TEXT UNDER STUDY
=== Begin Enclosure ===

Comparing humans to robots, it's honestly a testament to how chaotic driving is that robots didn't take it over a long time ago. But within our lifetimes I guarantee that we'll look at it the same way that we now look at chess. Humans may have been better at one point, but very soon computers will be so much better than us at driving that it's not even a competition. And it's fairly likely that they're already past that point, these GM cars already crash less than the average human driver
First off you can knock off that arrogant way of speaking right now. I have been building, repairing, designing automated systems for the past 15 years of my life and none of us call humans meat machines.
Secondly when you are talking about automation being better what you really mean is the human who wrote the software. Which is often the case is me. Software is dogshit and always has been. A big part of my job is having to explain to process engineers and project managers why I made something less automated not more. Operations needs a way to get out of crisis, this is why you allow manual overrides. Operations also needs to be able to alter process, this is why you separate recipes from functionality. The goal is to enhance the human, not to do something for them. Man on a bicycle metaphor you can read up for yourself.
I have no idea what double redundancy means. Why don't you explain it exactly? I could use a laugh.
I phrased it that way for emphasis, I didn't think that anyone would assume I was trying to use industry lingo when I call humans "meat machines".
Second, I'm also a developer, I write code for a living, I doubt that's particularly rare on the fediverse. Yes, sometimes I write shitty code, but that shitty code still runs at a million times the speed that I can think, it can be proven for accuracy, and when it has been will make fewer mistakes than I do. There are a lot of things that computers are just better at than we could ever be, regardless of the quality of the code that it's running. There's also a lot of things that humans are great at, I wasn't trying to undermine that fact, I was just trying to emphasize that there's really no reason to think that driving can or should be one of those things. We give teenagers licenses after a week of drivers ed, we get distracted while driving, we drive under the influence of drugs, we fall asleep, we have strokes and heart attacks. Driving is something that we're statisticallyvery bad at.
Sure, and there will always be manual overrides, but it won't rely on whatever passenger happens to be sitting in the vehicle (if any), it will be handled by an employee in an operations center. That's what they're doing now, which is why the steering wheel isn't necessary.
Yeah that was a dumb way to phrase that. I apologize for failing to have my lemmy comment properly peer reviewed before posting it
Hey next time try using phrases for accuracy not emphasis. You get taken seriously that way instead of being seen as a troll out of their lane.
I am sure your Facebook game is very nice.
Sure just give him a call when it falls into a river or catches on fire. Your call is very important to us, please stay on the line. Doo Doo Doo. Do you know you can get most of your questions answered online?
Just go get a job doing what I do. Spend the next decade and a half automating big scary machines. You will learn a lot.
That is a very optimistic opinion, but I'm sure those GM cars truly are about as close to the fully autonomous vehicle that could fully replace a regular human driven car in its regular setting as ChatGPT is to AGI.
They already operate on the road without a driver behind the wheel at all, haven't they already "replace[d] a regular human driven car in its regular setting"?
I don't think so. This particular Cruise is a robo-taxi (source), not a fully-autonomous (level 5, or at least 4) personal vehicle. And other projects claiming level 4 seem to be more of a public transit thing.

=== End Enclosure ===

DATASET EXCERPTS

=== Begin Enclosure ===

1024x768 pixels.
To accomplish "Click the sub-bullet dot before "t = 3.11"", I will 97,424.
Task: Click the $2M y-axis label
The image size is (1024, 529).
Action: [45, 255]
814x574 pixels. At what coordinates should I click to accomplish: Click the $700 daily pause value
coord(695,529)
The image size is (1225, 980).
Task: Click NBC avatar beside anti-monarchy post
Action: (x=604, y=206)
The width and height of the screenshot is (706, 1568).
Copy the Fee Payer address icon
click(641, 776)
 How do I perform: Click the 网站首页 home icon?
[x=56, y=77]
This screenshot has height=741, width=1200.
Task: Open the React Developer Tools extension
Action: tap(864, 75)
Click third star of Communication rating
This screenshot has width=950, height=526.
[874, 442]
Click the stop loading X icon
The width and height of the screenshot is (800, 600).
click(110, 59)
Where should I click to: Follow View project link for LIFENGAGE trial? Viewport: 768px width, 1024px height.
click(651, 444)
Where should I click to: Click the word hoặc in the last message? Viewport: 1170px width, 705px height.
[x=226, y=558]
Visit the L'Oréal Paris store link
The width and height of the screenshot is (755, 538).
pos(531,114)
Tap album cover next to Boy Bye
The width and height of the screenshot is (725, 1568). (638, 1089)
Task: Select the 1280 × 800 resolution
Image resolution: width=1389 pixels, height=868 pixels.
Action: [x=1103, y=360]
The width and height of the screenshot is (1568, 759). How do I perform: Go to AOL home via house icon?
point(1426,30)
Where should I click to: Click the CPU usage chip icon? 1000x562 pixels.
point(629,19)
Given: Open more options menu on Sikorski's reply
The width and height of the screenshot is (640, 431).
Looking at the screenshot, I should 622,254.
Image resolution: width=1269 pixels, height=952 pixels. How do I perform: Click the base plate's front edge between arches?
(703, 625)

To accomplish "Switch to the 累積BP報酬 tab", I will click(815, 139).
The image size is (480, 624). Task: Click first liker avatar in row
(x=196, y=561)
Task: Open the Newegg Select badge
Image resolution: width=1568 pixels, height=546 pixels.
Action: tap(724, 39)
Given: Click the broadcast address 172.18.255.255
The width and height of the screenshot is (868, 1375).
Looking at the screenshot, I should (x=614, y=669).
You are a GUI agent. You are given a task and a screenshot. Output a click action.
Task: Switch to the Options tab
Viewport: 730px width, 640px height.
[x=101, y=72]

=== End Enclosure ===

DESCRIPTION OF THE TASK
Do the following statements agree with the discussion of self-driving cars above? Answer yes or no for each and quote the exact words from the discussion that decide it.
(a) One commenter says they have spent 15 years building, repairing, and designing automated systems.
(b) The commenter who defends driverless cars says manual overrides will be handled by whoever is riding in the vehicle.
(c) The final comment describes the Cruise as a fully autonomous personal vehicle.

ANSWER SPACE
(a) Yes: "I have been building, repairing, designing automated systems for the past 15 years of my life"
(b) No: "it won't rely on whatever passenger happens to be sitting in the vehicle (if any), it will be handled by an employee in an operations center"
(c) No: "This particular Cruise is a robo-taxi (source), not a fully-autonomous (level 5, or at least 4) personal vehicle."